What is needed —
After locating the line that contains "Select the second" in the listing below, write out that line and every following line exactly, with no other output.
*** Opening Records provided ***
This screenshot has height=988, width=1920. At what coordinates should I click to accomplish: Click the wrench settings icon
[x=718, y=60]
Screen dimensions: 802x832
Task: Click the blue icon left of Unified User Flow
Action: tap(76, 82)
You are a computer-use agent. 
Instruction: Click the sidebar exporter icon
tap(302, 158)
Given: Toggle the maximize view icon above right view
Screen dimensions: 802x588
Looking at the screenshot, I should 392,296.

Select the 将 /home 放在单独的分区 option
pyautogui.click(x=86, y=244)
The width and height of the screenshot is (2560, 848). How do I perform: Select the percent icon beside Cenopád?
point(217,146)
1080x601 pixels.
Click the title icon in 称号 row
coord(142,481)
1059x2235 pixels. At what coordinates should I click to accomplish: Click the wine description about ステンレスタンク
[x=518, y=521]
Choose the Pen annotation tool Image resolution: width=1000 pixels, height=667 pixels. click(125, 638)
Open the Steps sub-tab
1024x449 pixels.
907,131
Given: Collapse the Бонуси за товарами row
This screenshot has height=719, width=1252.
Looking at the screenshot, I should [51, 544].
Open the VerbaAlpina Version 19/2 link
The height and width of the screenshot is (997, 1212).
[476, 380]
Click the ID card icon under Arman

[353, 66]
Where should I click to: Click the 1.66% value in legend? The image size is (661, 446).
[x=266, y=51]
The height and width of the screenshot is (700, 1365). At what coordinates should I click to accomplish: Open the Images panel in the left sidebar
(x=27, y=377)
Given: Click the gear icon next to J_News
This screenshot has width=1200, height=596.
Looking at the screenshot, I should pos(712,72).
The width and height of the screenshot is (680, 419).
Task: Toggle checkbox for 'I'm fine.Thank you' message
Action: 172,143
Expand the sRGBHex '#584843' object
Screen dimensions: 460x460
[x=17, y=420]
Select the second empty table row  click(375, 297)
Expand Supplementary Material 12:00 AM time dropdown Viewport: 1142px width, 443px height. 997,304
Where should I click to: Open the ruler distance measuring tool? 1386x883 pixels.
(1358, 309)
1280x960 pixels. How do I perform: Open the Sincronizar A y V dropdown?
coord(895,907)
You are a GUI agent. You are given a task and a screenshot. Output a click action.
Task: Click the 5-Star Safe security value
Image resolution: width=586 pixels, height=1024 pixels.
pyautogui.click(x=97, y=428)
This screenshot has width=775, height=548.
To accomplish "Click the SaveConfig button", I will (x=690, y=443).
*** Closing Records provided ***
Task solution —
Select the second empty table row  click(375, 297)
Expand Supplementary Material 12:00 AM time dropdown Viewport: 1142px width, 443px height. 997,304
Where should I click to: Open the ruler distance measuring tool? 1386x883 pixels.
(1358, 309)
1280x960 pixels. How do I perform: Open the Sincronizar A y V dropdown?
coord(895,907)
You are a GUI agent. You are given a task and a screenshot. Output a click action.
Task: Click the 5-Star Safe security value
Image resolution: width=586 pixels, height=1024 pixels.
pyautogui.click(x=97, y=428)
This screenshot has width=775, height=548.
To accomplish "Click the SaveConfig button", I will (x=690, y=443).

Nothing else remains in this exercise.